Search code examples
elasticsearchelasticsearch-analyzers

Elasticsearch - can I define index time analyzer on document level?


I want to index pages in multiple languages into a single index. But for each language I need to define custom language analyzer. So for english page it would use english analyzer, for czech page it would use czech analyzer.

At search time I would set the correct analyzer based on current locale as I do not need to search across languages.

It appears that it was possible in the early versions of Elasticsearch, but I cannot find a way to do it in 7.6

Is there a way to achieve this or do I really need to create an index for each type in each language? That would lead to many indices with only small number of indexed documents.

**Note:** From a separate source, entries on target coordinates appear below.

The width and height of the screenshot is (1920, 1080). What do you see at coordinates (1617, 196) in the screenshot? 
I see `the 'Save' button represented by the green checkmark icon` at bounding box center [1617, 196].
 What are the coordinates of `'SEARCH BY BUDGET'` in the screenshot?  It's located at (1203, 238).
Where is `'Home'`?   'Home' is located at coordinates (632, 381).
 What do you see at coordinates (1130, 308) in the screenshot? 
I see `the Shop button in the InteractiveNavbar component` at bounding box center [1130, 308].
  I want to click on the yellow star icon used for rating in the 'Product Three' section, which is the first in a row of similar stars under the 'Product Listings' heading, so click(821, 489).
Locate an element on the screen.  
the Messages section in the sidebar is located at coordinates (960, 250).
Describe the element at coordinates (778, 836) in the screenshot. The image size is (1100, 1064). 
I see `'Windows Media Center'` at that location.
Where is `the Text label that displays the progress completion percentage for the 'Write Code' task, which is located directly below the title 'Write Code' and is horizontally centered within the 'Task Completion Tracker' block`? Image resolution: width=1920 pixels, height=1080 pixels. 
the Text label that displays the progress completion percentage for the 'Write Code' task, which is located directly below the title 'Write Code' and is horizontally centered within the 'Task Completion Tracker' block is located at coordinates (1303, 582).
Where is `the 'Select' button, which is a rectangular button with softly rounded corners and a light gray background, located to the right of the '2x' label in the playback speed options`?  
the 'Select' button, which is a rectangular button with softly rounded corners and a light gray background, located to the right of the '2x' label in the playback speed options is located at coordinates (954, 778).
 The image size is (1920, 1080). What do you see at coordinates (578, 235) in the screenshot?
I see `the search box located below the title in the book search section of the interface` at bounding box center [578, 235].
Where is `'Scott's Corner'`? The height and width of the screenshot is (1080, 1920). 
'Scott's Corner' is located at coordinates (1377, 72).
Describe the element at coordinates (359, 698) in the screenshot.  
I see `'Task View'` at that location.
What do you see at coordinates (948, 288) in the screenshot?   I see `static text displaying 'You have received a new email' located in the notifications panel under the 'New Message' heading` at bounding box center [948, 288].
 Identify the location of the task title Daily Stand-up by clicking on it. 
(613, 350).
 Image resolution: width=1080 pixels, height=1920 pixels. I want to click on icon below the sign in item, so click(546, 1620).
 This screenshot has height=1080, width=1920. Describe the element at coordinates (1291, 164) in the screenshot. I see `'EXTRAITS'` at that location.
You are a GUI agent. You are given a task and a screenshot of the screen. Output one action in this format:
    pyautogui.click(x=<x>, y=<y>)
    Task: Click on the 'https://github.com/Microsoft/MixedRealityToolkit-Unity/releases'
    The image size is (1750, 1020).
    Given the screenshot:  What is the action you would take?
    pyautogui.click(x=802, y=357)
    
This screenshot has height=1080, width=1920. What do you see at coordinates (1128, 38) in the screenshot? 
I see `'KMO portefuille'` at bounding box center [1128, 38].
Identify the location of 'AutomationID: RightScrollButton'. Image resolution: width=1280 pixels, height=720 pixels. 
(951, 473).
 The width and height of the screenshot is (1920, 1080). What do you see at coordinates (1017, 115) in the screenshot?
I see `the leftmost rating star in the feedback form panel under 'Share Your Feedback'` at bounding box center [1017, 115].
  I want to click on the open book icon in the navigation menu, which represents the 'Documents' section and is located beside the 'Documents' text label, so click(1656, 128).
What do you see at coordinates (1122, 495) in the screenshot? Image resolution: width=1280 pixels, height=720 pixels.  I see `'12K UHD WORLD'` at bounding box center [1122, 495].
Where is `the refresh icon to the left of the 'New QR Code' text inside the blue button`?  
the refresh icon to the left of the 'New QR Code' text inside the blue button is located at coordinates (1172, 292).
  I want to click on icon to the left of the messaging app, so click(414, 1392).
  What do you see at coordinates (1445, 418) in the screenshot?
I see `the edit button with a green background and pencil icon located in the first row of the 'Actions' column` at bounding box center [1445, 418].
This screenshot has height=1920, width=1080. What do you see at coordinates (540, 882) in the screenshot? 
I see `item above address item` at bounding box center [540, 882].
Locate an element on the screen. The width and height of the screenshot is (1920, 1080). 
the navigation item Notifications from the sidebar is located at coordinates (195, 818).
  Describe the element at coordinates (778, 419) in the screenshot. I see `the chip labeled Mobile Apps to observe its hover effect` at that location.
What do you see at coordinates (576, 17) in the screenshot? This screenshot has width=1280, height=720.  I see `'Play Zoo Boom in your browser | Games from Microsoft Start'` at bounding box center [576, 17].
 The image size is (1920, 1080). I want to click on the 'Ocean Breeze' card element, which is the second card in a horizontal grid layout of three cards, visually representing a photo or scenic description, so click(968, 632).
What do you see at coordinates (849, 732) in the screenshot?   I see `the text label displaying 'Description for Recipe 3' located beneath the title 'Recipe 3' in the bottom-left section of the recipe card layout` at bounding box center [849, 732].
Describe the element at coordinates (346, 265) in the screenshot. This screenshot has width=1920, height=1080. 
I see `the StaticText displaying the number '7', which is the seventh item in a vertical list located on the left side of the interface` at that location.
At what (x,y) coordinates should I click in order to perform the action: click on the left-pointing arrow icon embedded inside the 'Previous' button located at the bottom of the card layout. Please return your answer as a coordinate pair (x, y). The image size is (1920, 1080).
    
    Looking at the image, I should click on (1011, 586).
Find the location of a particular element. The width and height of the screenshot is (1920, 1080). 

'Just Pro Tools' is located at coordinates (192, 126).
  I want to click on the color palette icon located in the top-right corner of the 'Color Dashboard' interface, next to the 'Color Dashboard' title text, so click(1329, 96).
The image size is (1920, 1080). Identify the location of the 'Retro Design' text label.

Or is there a better way to handle this scenario? We are considering about 20 languages and several document types (as far as I understand, types are now deprecated so each needs its own index).


Solution

  • You can use the fields feature which is available in Elastic 7.6, which allows you to store the different languages in a single index, also query time it would be possible to just use the subfield of language which you want to query.

    In fact, there is a nice official blog from elastic talking about different approaches to have multi-lingual search and approach given by me is inspired by that which is called per-field based language search.

    Example

    Sample Index mapping would look like below

    {
        "mappings": {
            "properties": {
                "title": {
                    "type": "text",
                    "analyzer": "english",
                    "fields": {
                        "fr": {
                            "type": "text",
                            "analyzer": "french"
                        },
                        "es": {
                            "type": "text",
                            "analyzer": "spanish"
                        },
                        "estonian": {
                            "type": "text",
                            "analyzer": "estonian"
                        }
                    }
                }
            }
        }
    }